How does a Gorilla Lift?
Bauman’s intention presented a very obvious and immediate problem. How exactly does one test a Gorilla’s strength? After all, despite the size of modern day bodybuilders and powerlifters, we have yet to see a true Gorilla squat, bench and deadlift for reps. Although I’m open to contradiction on that point (Would anyone be surprised if Eddie Hall’s inhuman strength was due to primate blood?).
In any case, Bauman believed he had found a rather clever solution using a dynamometer and a rather crudely designed machine resembling a seated row. Though Bauman’s observation articlepublished in 1926 failed to include a diagram of said machine, Glen Finch was kind enough to do so in 1943.
So How Exactly did this device work?
Returning to Finch’s retelling, which admittedly I found to be the more interesting account, we learn that
Each subject was tested with a modified “method of limits” technique. Pre-liminarily, the subjects were accustomed to the apparatus through several days with increasingly greater resistances to their pulls, each subject being allowed to recover the incentive (a small piece of fruit) with each completed pull (a com- pleted pull consisted of pulling in the rope a distance of 9 to 12 inches). Test trials were given in two days’ sessions, the first day with normal prior food- deprivation (each subject was tested in the morning before a major feeding), the second day with 24 hours prior food-deprivation
Tests were conducted as follows: With one small piece of banana as incentive, the subject was given the rope and allowed to pull against the maximal resistance that he had previously overcome. When the incentive was recovered, the rope was withdrawn, one 10 pound weight was added to the load, another piece of banana was provided as incentive, the subject was given the rope and allowed to pull.
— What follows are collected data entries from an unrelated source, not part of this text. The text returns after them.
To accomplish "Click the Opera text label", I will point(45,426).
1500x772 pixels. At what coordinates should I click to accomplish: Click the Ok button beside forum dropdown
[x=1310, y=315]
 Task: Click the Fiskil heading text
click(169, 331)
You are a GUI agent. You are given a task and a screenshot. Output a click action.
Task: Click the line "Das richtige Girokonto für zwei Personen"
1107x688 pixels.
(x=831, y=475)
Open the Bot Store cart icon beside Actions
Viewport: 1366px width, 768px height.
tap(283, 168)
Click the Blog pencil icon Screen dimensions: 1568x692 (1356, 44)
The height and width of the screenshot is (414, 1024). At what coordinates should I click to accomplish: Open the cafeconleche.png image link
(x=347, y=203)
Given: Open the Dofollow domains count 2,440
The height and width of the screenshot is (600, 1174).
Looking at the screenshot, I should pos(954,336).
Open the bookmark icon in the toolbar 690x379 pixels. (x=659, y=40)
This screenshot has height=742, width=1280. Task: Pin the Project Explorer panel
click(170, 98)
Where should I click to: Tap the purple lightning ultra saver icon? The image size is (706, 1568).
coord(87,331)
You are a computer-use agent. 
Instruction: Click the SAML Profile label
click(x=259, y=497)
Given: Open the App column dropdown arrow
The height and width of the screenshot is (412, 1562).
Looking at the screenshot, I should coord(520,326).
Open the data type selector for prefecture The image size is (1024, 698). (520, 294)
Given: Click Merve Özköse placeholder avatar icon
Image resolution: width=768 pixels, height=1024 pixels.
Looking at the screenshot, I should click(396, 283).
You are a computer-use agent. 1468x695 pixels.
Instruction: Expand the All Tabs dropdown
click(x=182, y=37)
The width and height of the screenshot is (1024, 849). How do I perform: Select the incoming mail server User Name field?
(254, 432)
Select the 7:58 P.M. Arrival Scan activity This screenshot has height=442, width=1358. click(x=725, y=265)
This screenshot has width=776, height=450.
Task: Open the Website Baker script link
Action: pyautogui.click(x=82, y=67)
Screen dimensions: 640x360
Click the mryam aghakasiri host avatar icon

If the subject failed to move the system in one minute, an additional piece of fruit (apple, orange, or banana) was added to the incentive and so on with further additions of fruit each minute until ten minutes had elapsed, at which time the test was terminated and the subject’s max as recorded as the resistance which he had overcome (as judged by a movement of the incentive of at least 3 inches). It might be noted that the became comparatively very great before a trial was recorded as a failure.
At this point I’d like to point out the fact that these Chimps were effectively lifting weights to eat more of their favourite food. A tactic that has led me to spoon mouthfuls of peanut butter straight from the jar on many an occasion!
What were the results?
So how did our furry friends do? After all, food is the best motivator!
While some Chimpanzees refused to take part in the experiment, the undoubted stars of the show were Suzette, a former circus performer and her father Boma. From a relaxed state, Suzette was credited with pulling 905 pounds and over 1260 pounds once agitated. An ape you evidently don’t want to mess with.
Not to be outdone, Suzette’s father Boma registered one-hand pulls of 847 pounds with his right hand and 640 pounds with his left.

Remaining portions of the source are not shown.